Hubungan Dugal dengan sahabatnya, Anusar, agak renggang. Ini karena Dugal tersinggung dengan ucapan Anusar yang mengatakan Dugal tak berpendidikan tinggi, jadi tulisannya tak berkualitas. Beda dengan yang sarjana. Dugal orangnya pendiam. Tapi ia juga mudah tersinggung.
Dugal sempat menyatakan tak ikut Aruh Sastra, tapi karena ajakan Namila, Dugal luluh juga mau ikut Aruh Sastra. Anusar yang ceplas-ceplos, sejak bermasalah dengan Dugal tampak terlihat sendu.
Beberapa kali Anusar mencoba minta maaf kepada Dugal, baik lewat WA, lewat rekan yang lain, Dugal kokoh pendirian tak memaafkan, untuk melampiaskan sakit hatinya. Entah nanti setelahnya.
Hingga saat mereka mengikuti Aruh Sastra di Pagatan, suasana itu tetap terbawa. Dugal yang terkenal pendiam dikalangan rekan-rekannya, terlihat semakin pendiam.
Hikmahnya, anggota rombongan baik yang muda maupun yang tua tampak begitu hormat kepada Dugal.
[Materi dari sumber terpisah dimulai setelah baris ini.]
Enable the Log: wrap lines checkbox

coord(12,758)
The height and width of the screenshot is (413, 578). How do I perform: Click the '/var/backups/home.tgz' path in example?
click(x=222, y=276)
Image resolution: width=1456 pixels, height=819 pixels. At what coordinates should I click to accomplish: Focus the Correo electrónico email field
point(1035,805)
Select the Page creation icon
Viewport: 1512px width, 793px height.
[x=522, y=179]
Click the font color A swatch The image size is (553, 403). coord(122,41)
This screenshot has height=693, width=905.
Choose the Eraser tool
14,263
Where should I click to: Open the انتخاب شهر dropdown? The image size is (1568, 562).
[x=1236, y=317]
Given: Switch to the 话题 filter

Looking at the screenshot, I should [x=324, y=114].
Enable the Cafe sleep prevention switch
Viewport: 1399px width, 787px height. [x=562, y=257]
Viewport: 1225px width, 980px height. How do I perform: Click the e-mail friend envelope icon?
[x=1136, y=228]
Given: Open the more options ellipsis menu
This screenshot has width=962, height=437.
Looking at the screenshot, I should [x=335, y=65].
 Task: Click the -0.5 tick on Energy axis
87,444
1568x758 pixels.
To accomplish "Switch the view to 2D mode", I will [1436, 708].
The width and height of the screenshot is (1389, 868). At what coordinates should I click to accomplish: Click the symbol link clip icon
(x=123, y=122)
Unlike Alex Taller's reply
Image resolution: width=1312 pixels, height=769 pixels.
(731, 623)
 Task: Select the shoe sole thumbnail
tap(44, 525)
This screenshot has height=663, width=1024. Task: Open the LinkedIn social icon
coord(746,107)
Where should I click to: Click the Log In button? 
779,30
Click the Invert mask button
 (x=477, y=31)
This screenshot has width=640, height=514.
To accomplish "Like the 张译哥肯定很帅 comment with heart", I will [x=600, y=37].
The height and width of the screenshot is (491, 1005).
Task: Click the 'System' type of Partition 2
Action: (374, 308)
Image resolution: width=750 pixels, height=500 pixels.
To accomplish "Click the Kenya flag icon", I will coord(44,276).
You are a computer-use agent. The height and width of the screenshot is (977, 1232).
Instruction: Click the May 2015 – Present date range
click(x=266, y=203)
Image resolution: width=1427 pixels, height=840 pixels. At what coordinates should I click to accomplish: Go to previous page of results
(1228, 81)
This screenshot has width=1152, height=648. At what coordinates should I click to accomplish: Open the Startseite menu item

Mereka agak sungkan sekedar untuk menyapa Dugal. Hal ini membuat Dugal agak salah tingkah. Bersikap wajar saja, menghadapi semua itu.
Sepulang dari mengikuti Aruh Sastra di Pagatan, banyak agenda kegiatan yang mesti dilakukan Dugal. Semua berhubungan dengan aktivitasnya sebagai penulis. Dugal harus bekerja keras untuk menjalankan rencana itu. Biar bisa terlaksana sesuai harapan.
"Ada undangan peringatan Maulid Nabi Muhammad SAW di tempat Sari, di Labung Anak, bagaimana bisa hadir nggak, " beritahu Lazir kepada Dugal.
"Insya Allah hadir, saya bisa hadir, saya ikut saja, " ujar Dugal.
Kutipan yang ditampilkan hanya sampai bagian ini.